Genotypic Polymorphisms of Hepatitis B Virus Provide Useful Information for Estimating Geographical Origin or Place of Long-term Residence of Unidentified Cadavers
Abstract
Increasing numbers of unidentified cadavers are a major problem. We have developed a new method for providing identification information that can determine the geographical origin or place of long-term residence of unidentified cadavers based on genotypic polymorphisms of hepatitis B virus (HBV) known to correlate with their geographical distribution. PCR of serum samples detected HBV DNA from four (3.9%) of 102 randomly selected Japanese forensic cadavers. Multiplex PCR did not detect multiple HBV genotypes from any single cadaver, confirming the absence of coinfection. Phylogenetic tree analysis based on a 485-bp mutant region of the HBV S gene successfully classified the HBV genotypes into A to J. Among ten HBV-infected cadavers, eight had genotype Ce/C2, a genotype prevalent in East Asia, and two had genotype Bj/B1, a Japanese-specific genotype. HBV genotypic polymorphisms correlate with the geographical distribution of the virus and thus provide important information for identifying unidentified cadavers infected with HBV.
Introduction
The large number of bodies that remain unidentified due to a lack of identifying information continues to be a major problem worldwide. In eight European countries, a total of 3,035 unidentified cadavers were found over a period of four years between 1994 and 1998, of which 2,228 were subsequently identified and 807 remained unidentified. In Japan, about 1,000 unidentified bodies are found every year, and as many as 12,853 unidentified cadavers accumulated between 1999 and 2008.

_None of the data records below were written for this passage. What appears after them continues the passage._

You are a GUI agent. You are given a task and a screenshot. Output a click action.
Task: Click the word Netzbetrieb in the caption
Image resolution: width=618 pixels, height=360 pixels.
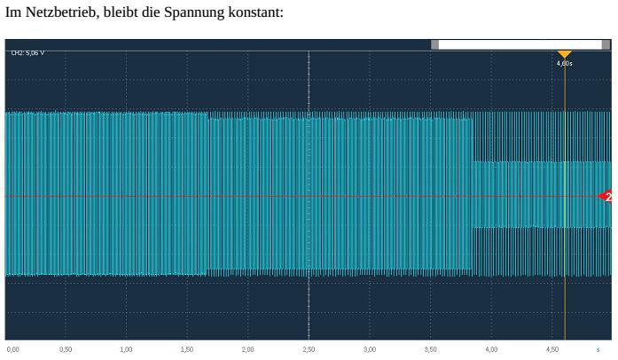tap(62, 12)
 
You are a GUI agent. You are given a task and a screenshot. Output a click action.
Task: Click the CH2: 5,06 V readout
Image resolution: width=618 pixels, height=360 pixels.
tap(27, 53)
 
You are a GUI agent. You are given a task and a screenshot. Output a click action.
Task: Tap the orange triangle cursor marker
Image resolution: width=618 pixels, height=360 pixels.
tap(564, 54)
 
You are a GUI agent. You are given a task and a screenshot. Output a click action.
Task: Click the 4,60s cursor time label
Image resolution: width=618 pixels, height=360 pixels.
tap(564, 64)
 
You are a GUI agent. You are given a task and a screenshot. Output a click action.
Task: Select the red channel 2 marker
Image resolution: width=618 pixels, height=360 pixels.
tap(606, 196)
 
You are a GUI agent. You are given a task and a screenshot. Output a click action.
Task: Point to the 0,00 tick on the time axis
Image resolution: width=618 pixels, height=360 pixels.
tap(12, 349)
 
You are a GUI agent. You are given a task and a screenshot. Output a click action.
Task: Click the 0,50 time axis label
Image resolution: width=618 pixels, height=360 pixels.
tap(66, 349)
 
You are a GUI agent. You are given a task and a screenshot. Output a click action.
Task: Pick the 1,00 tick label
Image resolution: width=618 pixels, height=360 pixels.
tap(126, 349)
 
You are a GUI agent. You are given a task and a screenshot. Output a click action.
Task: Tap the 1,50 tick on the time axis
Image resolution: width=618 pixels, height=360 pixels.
tap(187, 349)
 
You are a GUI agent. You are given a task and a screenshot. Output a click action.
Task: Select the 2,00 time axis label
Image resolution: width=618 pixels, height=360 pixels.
tap(247, 349)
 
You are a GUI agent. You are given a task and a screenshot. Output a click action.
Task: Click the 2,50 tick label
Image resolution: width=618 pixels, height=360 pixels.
tap(309, 349)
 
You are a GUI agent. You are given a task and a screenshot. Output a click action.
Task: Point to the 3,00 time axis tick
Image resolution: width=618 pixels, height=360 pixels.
tap(370, 349)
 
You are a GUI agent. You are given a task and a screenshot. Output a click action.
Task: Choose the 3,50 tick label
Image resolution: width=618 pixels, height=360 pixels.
tap(430, 349)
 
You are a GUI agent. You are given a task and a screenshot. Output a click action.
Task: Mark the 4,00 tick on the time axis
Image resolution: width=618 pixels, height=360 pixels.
tap(491, 349)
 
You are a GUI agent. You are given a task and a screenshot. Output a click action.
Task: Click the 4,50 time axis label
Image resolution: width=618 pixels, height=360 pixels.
tap(552, 349)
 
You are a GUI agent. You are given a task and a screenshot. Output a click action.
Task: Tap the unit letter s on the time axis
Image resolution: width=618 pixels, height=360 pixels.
tap(598, 349)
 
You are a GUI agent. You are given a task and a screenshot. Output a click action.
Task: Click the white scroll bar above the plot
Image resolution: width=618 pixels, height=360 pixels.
tap(520, 44)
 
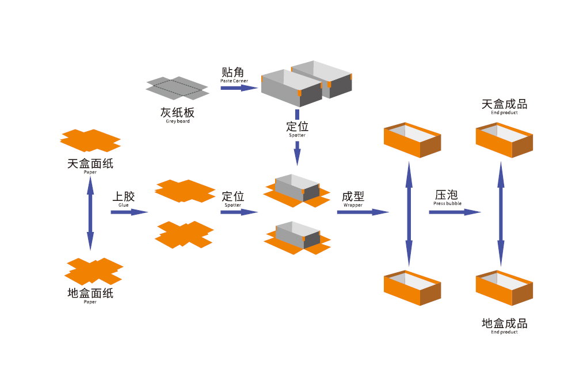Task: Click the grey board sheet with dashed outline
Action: point(177,88)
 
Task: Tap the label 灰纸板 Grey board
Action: point(177,115)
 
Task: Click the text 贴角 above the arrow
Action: point(233,73)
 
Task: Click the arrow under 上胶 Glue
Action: point(129,212)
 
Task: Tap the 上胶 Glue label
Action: point(124,198)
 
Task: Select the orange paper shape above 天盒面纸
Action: point(90,140)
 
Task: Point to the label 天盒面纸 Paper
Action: point(90,165)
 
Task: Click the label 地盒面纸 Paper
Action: point(90,295)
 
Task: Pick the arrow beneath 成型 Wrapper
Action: point(363,212)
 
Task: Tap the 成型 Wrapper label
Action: point(353,199)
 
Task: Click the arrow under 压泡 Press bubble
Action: point(454,212)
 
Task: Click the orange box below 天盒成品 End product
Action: point(504,140)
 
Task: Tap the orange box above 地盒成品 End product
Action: point(504,288)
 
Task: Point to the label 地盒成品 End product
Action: point(504,325)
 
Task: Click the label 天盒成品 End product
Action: point(504,106)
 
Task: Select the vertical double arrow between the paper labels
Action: point(90,213)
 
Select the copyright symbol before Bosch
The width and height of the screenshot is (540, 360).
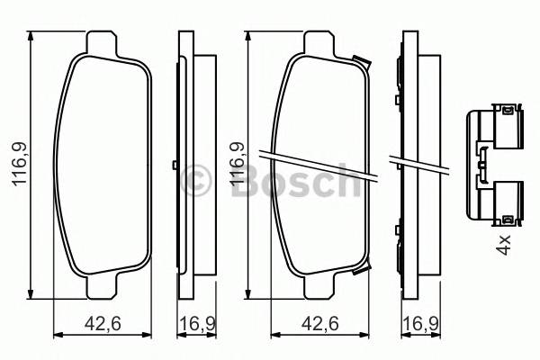[x=194, y=180]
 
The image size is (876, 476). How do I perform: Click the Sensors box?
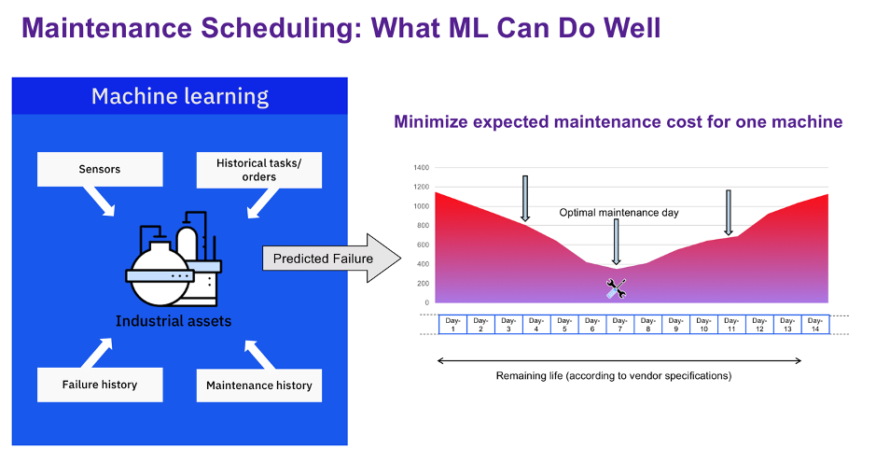[x=100, y=169]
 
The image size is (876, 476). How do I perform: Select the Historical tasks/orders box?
[x=259, y=170]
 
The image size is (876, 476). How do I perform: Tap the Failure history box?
[x=100, y=385]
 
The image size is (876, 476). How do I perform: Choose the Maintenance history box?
[x=259, y=385]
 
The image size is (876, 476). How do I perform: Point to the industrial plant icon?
[x=174, y=259]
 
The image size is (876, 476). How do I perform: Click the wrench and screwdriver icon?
[x=617, y=288]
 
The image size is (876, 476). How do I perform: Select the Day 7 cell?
[x=619, y=325]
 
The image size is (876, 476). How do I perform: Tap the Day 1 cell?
[x=453, y=325]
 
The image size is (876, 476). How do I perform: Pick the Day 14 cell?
[x=815, y=325]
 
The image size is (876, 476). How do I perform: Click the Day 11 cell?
[x=731, y=325]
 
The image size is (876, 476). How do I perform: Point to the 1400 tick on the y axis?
[x=422, y=168]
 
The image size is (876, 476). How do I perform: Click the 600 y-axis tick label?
[x=423, y=245]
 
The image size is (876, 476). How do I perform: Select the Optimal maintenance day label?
[x=619, y=213]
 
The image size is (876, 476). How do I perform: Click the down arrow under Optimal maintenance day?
[x=617, y=242]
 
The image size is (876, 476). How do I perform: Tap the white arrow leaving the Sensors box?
[x=100, y=201]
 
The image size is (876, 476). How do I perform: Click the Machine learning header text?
[x=180, y=97]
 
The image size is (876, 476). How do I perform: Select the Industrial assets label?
[x=174, y=321]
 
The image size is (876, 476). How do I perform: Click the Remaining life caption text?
[x=614, y=376]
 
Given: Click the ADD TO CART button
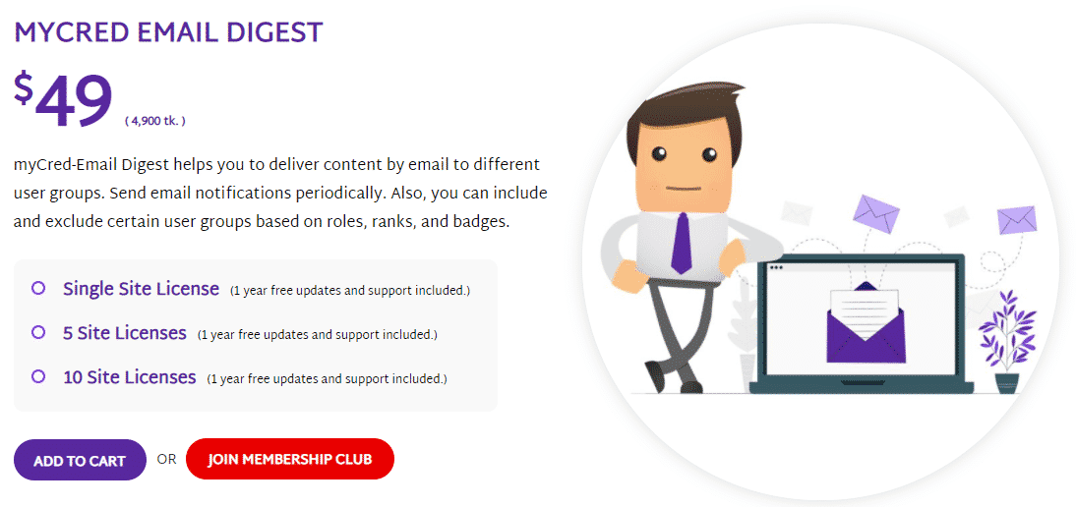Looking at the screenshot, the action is click(80, 460).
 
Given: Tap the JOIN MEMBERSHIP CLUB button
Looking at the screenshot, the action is click(290, 459).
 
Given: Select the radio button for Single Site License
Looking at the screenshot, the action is click(38, 289).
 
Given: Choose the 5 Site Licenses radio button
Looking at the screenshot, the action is click(38, 333).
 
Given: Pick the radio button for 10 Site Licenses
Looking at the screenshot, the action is click(38, 377).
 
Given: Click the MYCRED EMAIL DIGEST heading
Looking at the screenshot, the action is click(168, 32).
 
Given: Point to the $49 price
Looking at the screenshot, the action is click(63, 100).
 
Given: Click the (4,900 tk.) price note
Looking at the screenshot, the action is click(155, 121).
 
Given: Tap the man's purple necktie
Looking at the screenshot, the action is click(682, 243).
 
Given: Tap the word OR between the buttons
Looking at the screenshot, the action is click(167, 459).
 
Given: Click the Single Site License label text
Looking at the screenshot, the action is click(142, 289).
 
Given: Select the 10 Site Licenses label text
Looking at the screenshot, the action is click(130, 377).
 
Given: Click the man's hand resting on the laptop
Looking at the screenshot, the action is click(732, 254).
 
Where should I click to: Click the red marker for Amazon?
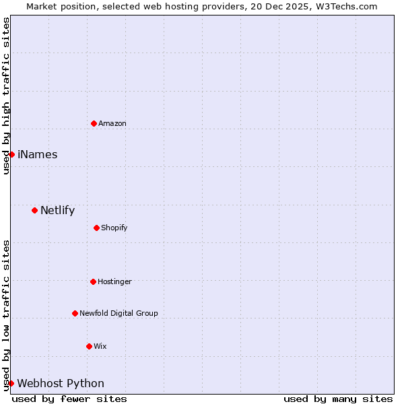[x=94, y=123]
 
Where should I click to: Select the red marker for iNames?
[x=11, y=154]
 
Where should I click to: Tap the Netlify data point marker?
[x=34, y=210]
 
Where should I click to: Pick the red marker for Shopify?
[x=96, y=228]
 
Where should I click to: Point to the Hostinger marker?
[x=93, y=281]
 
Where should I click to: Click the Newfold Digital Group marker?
[x=75, y=313]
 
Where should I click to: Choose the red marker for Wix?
[x=89, y=346]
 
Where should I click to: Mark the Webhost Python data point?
[x=11, y=383]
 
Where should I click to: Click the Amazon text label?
[x=112, y=123]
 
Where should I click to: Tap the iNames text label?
[x=38, y=154]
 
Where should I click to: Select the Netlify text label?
[x=58, y=210]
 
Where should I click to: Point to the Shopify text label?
[x=114, y=228]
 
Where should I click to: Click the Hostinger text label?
[x=115, y=281]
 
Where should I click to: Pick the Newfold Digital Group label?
[x=119, y=313]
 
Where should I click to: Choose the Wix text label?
[x=100, y=346]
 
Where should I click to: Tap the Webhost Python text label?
[x=61, y=383]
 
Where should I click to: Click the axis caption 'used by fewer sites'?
[x=69, y=399]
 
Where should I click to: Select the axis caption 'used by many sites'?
[x=338, y=399]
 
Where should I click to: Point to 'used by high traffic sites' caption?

Information used for the identification of cadavers includes personal belongings, facial and physical characteristics, fingerprints, dental findings, and human DNA typing. A lack of such information may complicate identification, and therefore, efforts have been made to develop new methods for collecting information that can help identify cadavers. One of these methods estimates the geographical origin of a cadaver based on geographical differences in DNA polymorphisms of viruses that reside in humans latently and continuously over the long term. To date, estimation methods of geographical origin based on DNA polymorphisms have been developed for the JC, BK, Epstein-Barr, and varicella-zoster viruses. These viruses infect infants and children and establish lifelong latent infection. They also have DNA polymorphisms that correlate with their geographical distribution. In this study, based on the expectation that the use of DNA polymorphisms of multiple viruses will provide investigators with more information and thus help with the identification of cadavers, we focused on establishing a method for hepatitis B virus that has DNA polymorphisms correlated with geographical distribution.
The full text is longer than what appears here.